San Francisco Fed chief John Williams, one of the three, said he expected U.S. stimulus action to ease from this summer. Richard Fisher, head of the Dallas Fed, meanwhile, said "the efficacy of continued (bond) purchases is questionable."
Ultra low interest rates and hundreds of billions of dollars of Fed stimulus money have fueled higher prices for gold and other commodities over the past 3 years. Despite better U.S. economic data since the start of this year, Fed Chairman Ben Bernanke has been reluctant to take his foot off the stimulator pedal, on grounds the recovery has been fragile.

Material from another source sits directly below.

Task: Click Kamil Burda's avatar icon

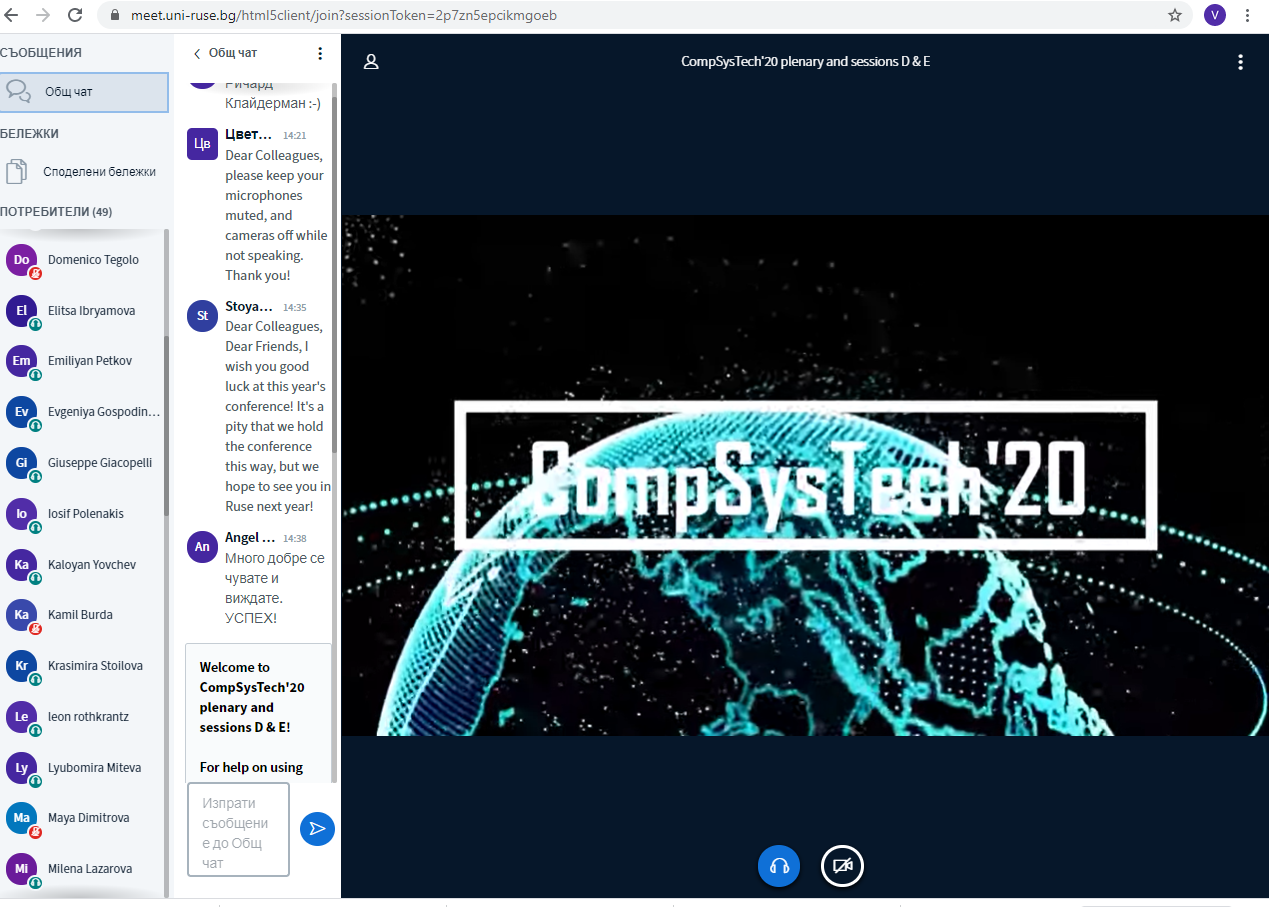Action: [22, 615]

Exchange-traded products in gold -- investment vehicles that give investors exposure to bullion through issuing securities backed by the physical metal -- have seen huge outflows this year.
The largest, New York's SPDR Gold Trust, reported an outflow of another 5.7 tonnes on Thursday, bringing the drop in its holdings this week to more than 10 tonnes.
Physical demand for the metal, which spiked after prices posted their biggest two-day drop in 30 years in April, showed signs of softening.
Buying in India, the main consumer of the precious metal, had fallen significantly from Monday, which saw the celebration of Akshaya Tritiya, one gold trader in Singapore said.
Platinum group metals were the best performers this week, with palladium up 5 percent as refiners, recyclers, consumers and traders attended Platinum Week in London.
Platinum has benefited from concerns about industrial unrest in major producer South Africa. Miners at South Africa's Anglo American Platinum reported for work on Friday, a company spokeswoman said, despite earlier calls for a strike by some union leaders.
Spot platinum was down 1.7 percent at below $1,454 an ounce, while spot palladium was flat at $735.50 an ounce.